[Data listing]
__________________________________________________
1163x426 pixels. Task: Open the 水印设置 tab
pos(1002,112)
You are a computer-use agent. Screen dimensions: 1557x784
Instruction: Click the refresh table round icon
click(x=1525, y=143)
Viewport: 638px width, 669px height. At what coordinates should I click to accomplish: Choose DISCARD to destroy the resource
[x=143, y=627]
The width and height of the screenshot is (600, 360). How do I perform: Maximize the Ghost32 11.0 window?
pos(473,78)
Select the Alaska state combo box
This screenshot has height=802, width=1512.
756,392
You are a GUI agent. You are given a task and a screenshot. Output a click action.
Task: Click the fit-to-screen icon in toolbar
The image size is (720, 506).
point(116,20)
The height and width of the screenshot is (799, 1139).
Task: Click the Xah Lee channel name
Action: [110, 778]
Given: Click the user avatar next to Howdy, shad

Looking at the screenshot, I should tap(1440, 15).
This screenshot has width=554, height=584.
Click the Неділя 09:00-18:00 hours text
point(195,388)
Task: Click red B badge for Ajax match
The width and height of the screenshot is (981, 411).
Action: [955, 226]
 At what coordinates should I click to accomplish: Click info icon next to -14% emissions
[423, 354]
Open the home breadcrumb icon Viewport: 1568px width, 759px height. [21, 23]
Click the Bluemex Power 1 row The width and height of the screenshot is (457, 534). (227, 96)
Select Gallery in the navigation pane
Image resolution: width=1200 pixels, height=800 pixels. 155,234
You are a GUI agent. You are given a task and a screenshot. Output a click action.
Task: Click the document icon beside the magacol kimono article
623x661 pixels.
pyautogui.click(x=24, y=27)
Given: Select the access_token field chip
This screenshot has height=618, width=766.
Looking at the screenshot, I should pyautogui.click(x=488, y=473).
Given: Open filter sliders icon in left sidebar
__________________________________________________
-- Exercise aim --
Turn the rows above into a Markdown table with the columns Number and Record line, one row per line and blank lines left out.

-- Full output --
| Number | Record line |
|---|---|
| 1 | 1163x426 pixels. Task: Open the 水印设置 tab |
| 2 | pos(1002,112) |
| 3 | You are a computer-use agent. Screen dimensions: 1557x784 |
| 4 | Instruction: Click the refresh table round icon |
| 5 | click(x=1525, y=143) |
| 6 | Viewport: 638px width, 669px height. At what coordinates should I click to accomplish: Choose DISCARD to destroy the resource |
| 7 | [x=143, y=627] |
| 8 | The width and height of the screenshot is (600, 360). How do I perform: Maximize the Ghost32 11.0 window? |
| 9 | pos(473,78) |
| 10 | Select the Alaska state combo box |
| 11 | This screenshot has height=802, width=1512. |
| 12 | 756,392 |
| 13 | You are a GUI agent. You are given a task and a screenshot. Output a click action. |
| 14 | Task: Click the fit-to-screen icon in toolbar |
| 15 | The image size is (720, 506). |
| 16 | point(116,20) |
| 17 | The height and width of the screenshot is (799, 1139). |
| 18 | Task: Click the Xah Lee channel name |
| 19 | Action: [110, 778] |
| 20 | Given: Click the user avatar next to Howdy, shad |
| 21 | Looking at the screenshot, I should tap(1440, 15). |
| 22 | This screenshot has width=554, height=584. |
| 23 | Click the Неділя 09:00-18:00 hours text |
| 24 | point(195,388) |
| 25 | Task: Click red B badge for Ajax match |
| 26 | The width and height of the screenshot is (981, 411). |
| 27 | Action: [955, 226] |
| 28 |  At what coordinates should I click to accomplish: Click info icon next to -14% emissions |
| 29 | [423, 354] |
| 30 | Open the home breadcrumb icon Viewport: 1568px width, 759px height. [21, 23] |
| 31 | Click the Bluemex Power 1 row The width and height of the screenshot is (457, 534). (227, 96) |
| 32 | Select Gallery in the navigation pane |
| 33 | Image resolution: width=1200 pixels, height=800 pixels. 155,234 |
| 34 | You are a GUI agent. You are given a task and a screenshot. Output a click action. |
| 35 | Task: Click the document icon beside the magacol kimono article |
| 36 | 623x661 pixels. |
| 37 | pyautogui.click(x=24, y=27) |
| 38 | Given: Select the access_token field chip |
| 39 | This screenshot has height=618, width=766. |
| 40 | Looking at the screenshot, I should pyautogui.click(x=488, y=473). |
| 41 | Given: Open filter sliders icon in left sidebar |